Sometimes you just want to chuck it all and move to Paris. That’s how travel writer Edwina Hart ended up there after reading Hemingway’s A Moveable Feast in her twenties (a dangerous thing to do when young and unmoored from adult responsibilities). She got an attic studio apartment in Montemarte and proceeded to fall in love with the city, particularly Hemingway’s beloved Shakespeare and Company bookstore.
After losing her apartment, Hart blew into the bookstore as one of its resident “Tumbleweeds” (“a title given to fledgling writers that live in the bookshop for free based on the proviso they ‘read a book a day'”). According to Hart:
Although little writing was ever done, I began to truly feel like a writer. I adopted the French art of flaneuring – wandering around without intention or direction.
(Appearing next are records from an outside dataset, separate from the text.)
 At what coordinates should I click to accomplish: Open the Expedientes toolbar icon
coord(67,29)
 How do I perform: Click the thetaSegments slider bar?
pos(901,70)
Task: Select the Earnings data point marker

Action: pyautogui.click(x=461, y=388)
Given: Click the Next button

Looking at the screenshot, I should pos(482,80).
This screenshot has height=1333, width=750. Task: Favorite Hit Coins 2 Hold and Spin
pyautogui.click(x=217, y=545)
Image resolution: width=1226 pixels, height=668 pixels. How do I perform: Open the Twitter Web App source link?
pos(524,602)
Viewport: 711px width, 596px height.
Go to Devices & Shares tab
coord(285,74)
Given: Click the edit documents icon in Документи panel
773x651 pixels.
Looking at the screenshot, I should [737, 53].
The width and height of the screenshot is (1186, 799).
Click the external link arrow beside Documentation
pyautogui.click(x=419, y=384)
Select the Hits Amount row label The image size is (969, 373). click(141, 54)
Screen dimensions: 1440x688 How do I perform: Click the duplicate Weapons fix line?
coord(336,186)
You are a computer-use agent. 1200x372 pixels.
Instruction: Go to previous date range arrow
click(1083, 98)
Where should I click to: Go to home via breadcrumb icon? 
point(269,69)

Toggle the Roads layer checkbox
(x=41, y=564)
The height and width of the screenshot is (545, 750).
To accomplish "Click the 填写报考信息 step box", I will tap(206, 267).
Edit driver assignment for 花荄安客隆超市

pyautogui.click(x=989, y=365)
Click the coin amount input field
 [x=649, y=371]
Armed with observations of Parisian life, I would scribble my thoughts down at street-side cafes or in the shade of chestnut trees in Jardin du Luxembourg (where Hemingway used to hunt pigeons to feed his family). On weekends, Tumbleweeds would make crepes in the kitchen of George’s apartment above the shop. Sunday afternoons were spent attending tea parties run by an octogenarian Welsh poet who regaled us with stories of how George used to cut his hair by setting it alight with a candle, or leave his shop entrusted to an unwitting customer, only to return a week later…
Little writing was ever done. Nevertheless, sometimes it helps to just feel like a writer.